Source text Start Marker
Agile 3+ and Agile 4 scores were specifically developed for individuals with NAFLD in 2023 [10]. These scoring systems serve three primary objectives: the identification of advanced fibrosis and cirrhosis; the optimization of the positive predictive value to confirm these conditions; and the reduction of cases with indeterminate results, often referred to as the "grey zone" [10].
Agile 3+
Upon assessing its diagnostic performance, the AUROC for Agile 3+ in discriminating ≥F3 was excellent, but slightly inferior to those for LSM-VCTE alone (0.909 vs. 0.933), even though not statistically significant (p = 0.209). Nonetheless, when comparing the patients with indeterminate results that resulted after applying dual cut-off approaches for Agile 3+ and LSM-VCTE, Agile 3+ significantly reduced the number of patients that remained in the grey zone (p = 0.003), while maintaining very good accuracy (Table 5).
Agile 4
Upon assessing its diagnostic performance, the AUROC for Agile 4 in discriminating F4 exhibited excellent performance, that was slightly superior to LSM-VCTE alone (0.968 vs. 0.956), although not statistically significant. When applying the dual cut-off approach for Agile 4, only 11.4% of patients remained in the grey zone, while maintaining excellent accuracy. When comparing the patients with indeterminate results that resulted after applying dual cut-off approaches for both Agile 4 and LSM-VCTE, Agile 4 significantly reduced the number of patients that remained in the grey zone (p<0.0001).
Both scores significantly outperformed FIB-4 in discriminating ≥F3 and F4 (Table 4).
These data suggest that Agile 3+ and Agile 4 scores are well optimized to discriminate NAFLD patients with advanced fibrosis and cirrhosis, and our results are consistent with findings from previous reported studies [10, 20–22]. The seminal study by Sanyal et. all. [10], that developed the Agile scores, reported significantly greater AUROCs when compared to LSM-VCTE alone (0.86–0.90 for Agile 3+ and 0.83–0.85 for LSM-VCTE in depicting ≥F3, and 0.89–0.93 for Agile 4 and 0.85–0.88 for LSM-VCTE in discriminating F4). In our cohort of patients, even though we did not obtain significantly greater AUROCs, the Agile 3+ score significantly reduced the number of patients with indeterminant results and Agile 4 exhibited an excellent accuracy of 92%. In our population, by using the superior cut-off of 0.600 for Agile 4, NAFLD-cirrhosis could be ruled-in with an accuracy of 93.5%.
Source text End Marker
Given entries Start Marker
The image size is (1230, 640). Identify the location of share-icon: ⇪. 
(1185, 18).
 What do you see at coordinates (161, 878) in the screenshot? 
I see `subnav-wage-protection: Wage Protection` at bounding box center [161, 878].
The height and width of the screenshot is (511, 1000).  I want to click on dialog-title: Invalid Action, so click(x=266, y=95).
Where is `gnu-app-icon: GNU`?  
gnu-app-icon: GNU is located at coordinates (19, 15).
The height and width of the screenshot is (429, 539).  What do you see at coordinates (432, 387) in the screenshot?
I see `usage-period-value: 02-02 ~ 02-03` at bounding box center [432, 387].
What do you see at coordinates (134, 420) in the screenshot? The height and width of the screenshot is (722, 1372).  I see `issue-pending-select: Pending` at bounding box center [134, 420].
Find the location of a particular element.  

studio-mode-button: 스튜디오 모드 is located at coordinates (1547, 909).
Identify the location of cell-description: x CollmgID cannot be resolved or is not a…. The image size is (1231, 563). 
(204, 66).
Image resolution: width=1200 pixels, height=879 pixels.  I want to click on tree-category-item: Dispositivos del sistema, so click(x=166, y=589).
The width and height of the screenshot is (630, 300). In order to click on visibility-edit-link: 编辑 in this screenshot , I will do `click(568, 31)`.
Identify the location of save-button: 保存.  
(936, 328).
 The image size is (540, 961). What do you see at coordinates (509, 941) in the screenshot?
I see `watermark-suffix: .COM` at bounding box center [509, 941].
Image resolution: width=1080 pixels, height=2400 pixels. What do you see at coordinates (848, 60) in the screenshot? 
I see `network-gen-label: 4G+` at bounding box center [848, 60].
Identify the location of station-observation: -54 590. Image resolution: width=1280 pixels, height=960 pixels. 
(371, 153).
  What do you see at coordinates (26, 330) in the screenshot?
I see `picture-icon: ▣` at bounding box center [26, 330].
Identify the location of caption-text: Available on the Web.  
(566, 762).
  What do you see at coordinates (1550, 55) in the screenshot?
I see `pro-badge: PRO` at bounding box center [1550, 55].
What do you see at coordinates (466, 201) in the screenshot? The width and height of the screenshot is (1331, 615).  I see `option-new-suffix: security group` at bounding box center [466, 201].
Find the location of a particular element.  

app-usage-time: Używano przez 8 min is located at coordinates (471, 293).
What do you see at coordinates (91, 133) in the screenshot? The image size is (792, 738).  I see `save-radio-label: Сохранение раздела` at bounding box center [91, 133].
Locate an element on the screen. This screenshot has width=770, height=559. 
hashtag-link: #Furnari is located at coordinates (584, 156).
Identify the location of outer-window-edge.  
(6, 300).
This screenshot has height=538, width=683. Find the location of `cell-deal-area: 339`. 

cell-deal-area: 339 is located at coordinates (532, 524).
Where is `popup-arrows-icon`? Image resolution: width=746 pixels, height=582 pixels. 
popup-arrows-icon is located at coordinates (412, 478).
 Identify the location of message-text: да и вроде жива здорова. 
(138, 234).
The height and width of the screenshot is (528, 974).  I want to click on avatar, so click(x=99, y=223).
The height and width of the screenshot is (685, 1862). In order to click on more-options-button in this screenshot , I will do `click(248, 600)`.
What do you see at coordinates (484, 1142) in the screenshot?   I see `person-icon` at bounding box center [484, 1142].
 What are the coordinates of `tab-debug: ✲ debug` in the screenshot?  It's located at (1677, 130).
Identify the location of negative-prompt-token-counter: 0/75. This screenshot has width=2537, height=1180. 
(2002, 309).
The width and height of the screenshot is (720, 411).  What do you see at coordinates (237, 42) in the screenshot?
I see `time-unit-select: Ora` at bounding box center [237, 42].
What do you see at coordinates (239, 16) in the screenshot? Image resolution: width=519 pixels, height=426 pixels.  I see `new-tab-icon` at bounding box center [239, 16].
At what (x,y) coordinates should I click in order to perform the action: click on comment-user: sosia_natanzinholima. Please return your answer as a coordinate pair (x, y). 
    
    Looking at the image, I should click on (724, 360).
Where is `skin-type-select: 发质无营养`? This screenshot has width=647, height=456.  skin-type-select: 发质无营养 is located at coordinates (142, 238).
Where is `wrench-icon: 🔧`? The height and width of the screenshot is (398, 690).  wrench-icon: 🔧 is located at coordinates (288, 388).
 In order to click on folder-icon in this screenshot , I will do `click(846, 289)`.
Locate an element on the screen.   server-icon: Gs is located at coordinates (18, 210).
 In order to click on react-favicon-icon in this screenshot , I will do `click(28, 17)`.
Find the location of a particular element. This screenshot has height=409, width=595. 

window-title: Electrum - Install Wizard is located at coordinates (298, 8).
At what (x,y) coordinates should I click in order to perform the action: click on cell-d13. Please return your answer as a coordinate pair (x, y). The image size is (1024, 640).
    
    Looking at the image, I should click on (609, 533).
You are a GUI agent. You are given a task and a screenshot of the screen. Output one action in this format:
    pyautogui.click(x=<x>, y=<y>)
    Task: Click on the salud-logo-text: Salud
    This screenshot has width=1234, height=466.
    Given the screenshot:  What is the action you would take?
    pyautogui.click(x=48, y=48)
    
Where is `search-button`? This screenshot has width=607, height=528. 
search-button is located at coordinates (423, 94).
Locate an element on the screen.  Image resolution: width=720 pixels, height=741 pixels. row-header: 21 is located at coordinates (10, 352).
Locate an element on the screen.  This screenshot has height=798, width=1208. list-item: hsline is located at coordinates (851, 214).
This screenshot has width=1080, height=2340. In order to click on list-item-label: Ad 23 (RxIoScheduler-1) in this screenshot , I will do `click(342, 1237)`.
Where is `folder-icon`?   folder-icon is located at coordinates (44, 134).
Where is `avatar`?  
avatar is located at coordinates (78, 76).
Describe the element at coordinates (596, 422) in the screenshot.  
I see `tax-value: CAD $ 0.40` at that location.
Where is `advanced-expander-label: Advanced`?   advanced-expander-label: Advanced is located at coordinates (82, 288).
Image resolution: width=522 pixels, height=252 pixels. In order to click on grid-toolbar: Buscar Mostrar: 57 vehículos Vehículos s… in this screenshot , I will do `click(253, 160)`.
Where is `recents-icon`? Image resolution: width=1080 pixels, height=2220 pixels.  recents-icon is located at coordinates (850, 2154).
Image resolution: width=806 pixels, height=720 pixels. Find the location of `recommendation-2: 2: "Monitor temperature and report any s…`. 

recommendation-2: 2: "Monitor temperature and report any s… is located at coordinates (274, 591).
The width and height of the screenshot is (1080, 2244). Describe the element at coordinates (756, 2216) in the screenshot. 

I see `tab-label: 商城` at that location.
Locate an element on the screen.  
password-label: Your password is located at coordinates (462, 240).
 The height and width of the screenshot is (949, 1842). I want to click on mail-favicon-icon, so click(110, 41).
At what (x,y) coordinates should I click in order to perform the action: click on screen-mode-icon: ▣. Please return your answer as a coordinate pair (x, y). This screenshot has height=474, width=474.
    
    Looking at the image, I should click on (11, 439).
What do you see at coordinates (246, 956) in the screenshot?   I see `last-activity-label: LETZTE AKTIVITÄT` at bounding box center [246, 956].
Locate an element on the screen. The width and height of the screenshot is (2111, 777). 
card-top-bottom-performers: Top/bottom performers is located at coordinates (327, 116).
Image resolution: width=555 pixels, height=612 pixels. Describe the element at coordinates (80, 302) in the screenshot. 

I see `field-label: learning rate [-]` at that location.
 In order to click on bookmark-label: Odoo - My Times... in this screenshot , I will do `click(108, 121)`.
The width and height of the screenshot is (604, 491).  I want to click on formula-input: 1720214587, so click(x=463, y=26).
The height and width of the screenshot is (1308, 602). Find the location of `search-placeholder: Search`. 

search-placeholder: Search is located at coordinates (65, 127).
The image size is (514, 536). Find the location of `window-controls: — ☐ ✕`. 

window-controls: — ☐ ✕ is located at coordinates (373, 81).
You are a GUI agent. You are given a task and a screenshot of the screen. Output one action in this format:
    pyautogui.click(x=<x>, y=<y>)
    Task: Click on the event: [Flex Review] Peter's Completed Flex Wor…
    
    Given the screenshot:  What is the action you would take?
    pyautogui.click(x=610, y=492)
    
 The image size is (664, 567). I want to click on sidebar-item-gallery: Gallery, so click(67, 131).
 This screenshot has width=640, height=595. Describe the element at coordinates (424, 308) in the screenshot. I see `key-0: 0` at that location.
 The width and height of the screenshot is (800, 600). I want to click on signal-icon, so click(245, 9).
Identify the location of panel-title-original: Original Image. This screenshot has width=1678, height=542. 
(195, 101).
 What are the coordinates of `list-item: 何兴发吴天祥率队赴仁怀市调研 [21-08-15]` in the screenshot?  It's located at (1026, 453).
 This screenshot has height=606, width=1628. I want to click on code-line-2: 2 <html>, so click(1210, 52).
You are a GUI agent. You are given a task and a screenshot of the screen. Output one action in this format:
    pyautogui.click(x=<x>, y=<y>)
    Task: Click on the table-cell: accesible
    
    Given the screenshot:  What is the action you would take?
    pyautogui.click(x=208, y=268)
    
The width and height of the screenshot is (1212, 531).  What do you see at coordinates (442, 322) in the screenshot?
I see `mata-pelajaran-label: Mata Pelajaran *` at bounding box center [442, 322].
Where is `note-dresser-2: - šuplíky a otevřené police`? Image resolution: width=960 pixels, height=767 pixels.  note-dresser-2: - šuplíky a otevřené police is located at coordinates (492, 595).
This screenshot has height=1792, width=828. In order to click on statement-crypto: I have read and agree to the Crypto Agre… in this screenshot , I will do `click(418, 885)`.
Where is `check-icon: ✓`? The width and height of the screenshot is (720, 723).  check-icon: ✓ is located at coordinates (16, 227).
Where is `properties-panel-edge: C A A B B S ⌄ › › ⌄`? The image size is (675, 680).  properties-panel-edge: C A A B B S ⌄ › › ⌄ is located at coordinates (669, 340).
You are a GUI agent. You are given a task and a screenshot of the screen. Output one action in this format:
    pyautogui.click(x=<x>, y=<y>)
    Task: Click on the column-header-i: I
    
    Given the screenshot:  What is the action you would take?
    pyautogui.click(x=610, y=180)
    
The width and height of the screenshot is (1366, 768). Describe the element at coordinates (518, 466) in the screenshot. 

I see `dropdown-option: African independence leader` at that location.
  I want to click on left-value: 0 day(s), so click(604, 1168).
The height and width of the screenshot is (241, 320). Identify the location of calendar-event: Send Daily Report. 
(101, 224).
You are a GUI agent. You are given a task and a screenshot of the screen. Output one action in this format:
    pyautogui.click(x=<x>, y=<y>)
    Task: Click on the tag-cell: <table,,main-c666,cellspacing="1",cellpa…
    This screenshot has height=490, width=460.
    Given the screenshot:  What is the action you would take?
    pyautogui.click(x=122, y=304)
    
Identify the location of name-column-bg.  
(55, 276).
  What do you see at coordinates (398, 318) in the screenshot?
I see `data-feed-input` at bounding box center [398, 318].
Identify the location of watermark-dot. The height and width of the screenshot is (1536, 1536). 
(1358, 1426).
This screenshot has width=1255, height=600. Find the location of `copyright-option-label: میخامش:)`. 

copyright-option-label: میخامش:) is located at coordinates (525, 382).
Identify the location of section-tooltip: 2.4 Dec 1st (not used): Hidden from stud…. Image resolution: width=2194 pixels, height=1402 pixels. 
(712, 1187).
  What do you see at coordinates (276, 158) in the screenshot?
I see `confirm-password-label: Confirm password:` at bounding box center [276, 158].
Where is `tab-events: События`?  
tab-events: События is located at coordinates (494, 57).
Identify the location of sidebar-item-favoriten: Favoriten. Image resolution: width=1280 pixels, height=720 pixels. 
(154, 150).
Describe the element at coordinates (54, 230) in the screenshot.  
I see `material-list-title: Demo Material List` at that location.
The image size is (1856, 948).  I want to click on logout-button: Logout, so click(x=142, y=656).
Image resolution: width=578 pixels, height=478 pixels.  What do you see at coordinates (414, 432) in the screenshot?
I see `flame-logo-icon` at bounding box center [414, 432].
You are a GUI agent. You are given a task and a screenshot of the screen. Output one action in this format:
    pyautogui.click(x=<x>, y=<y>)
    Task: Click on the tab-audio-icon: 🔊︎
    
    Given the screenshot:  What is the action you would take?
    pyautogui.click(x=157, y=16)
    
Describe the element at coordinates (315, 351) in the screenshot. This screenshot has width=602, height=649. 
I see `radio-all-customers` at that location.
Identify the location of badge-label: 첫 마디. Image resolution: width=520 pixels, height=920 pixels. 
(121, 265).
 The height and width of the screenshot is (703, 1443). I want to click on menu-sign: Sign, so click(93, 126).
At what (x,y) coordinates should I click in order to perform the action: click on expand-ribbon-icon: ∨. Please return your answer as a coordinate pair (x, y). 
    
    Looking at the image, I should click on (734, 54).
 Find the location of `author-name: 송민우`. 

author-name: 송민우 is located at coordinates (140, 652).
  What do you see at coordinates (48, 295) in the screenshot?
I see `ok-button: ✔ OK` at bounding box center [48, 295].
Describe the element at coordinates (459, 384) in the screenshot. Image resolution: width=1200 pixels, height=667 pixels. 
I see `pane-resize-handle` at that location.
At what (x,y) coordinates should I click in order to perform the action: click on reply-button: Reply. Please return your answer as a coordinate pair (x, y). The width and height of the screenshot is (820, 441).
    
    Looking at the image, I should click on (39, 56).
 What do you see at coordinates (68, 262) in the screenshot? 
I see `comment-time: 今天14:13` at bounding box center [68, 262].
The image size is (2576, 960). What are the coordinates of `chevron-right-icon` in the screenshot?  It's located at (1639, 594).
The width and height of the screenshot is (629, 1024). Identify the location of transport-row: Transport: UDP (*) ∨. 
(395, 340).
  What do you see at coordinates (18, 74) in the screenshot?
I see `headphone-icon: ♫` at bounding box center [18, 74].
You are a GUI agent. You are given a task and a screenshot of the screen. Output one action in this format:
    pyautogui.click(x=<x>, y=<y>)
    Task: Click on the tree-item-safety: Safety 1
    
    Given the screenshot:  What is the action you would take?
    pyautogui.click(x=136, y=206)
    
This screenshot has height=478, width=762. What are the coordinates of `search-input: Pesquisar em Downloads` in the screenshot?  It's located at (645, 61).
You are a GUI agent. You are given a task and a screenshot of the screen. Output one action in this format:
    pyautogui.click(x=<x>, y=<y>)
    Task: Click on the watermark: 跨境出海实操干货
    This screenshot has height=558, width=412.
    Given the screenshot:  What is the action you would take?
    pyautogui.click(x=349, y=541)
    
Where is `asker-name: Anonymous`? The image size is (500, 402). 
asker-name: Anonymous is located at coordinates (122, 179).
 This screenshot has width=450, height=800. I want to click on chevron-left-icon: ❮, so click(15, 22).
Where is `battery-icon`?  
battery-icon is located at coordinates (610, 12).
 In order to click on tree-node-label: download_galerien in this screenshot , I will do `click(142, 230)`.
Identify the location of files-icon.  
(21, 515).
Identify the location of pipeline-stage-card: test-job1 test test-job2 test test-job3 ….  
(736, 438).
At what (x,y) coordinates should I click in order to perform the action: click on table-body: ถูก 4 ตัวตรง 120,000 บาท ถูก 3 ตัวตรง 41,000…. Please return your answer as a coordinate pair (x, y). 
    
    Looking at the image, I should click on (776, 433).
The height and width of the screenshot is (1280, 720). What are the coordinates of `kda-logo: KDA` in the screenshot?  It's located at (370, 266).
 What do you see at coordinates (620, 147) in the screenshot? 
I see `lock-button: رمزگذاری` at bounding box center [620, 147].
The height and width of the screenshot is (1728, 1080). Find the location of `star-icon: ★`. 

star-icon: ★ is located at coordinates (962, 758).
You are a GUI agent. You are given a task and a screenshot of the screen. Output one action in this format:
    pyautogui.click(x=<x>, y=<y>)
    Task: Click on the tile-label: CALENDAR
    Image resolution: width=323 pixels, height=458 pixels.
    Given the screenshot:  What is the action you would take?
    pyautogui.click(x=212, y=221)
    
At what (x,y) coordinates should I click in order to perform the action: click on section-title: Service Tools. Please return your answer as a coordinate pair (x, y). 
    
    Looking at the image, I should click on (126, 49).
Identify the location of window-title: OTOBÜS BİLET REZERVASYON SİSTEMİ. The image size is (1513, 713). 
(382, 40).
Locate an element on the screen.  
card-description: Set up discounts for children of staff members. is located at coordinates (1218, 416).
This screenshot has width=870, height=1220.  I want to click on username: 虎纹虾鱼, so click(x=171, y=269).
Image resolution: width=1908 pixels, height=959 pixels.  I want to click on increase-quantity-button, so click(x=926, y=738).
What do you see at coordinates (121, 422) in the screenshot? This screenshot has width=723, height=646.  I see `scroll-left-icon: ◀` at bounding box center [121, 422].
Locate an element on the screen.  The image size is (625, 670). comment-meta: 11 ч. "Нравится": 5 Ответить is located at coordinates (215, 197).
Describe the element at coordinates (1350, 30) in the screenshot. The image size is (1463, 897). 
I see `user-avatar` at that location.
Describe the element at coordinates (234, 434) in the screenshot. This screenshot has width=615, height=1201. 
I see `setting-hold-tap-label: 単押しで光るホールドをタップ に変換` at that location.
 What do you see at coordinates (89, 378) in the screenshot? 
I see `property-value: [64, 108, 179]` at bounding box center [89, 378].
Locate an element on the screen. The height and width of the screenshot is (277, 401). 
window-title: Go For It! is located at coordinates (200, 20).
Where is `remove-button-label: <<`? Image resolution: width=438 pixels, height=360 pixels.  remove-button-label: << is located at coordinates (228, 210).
Given entries End Marker
Task directions. Copy the stretch of the Agile scores text above from "These data suggest" through "accuracy of 93.5%.", word for word.

Finished exercise.
These data suggest that Agile 3+ and Agile 4 scores are well optimized to discriminate NAFLD patients with advanced fibrosis and cirrhosis, and our results are consistent with findings from previous reported studies [10, 20–22]. The seminal study by Sanyal et. all. [10], that developed the Agile scores, reported significantly greater AUROCs when compared to LSM-VCTE alone (0.86–0.90 for Agile 3+ and 0.83–0.85 for LSM-VCTE in depicting ≥F3, and 0.89–0.93 for Agile 4 and 0.85–0.88 for LSM-VCTE in discriminating F4). In our cohort of patients, even though we did not obtain significantly greater AUROCs, the Agile 3+ score significantly reduced the number of patients with indeterminant results and Agile 4 exhibited an excellent accuracy of 92%. In our population, by using the superior cut-off of 0.600 for Agile 4, NAFLD-cirrhosis could be ruled-in with an accuracy of 93.5%.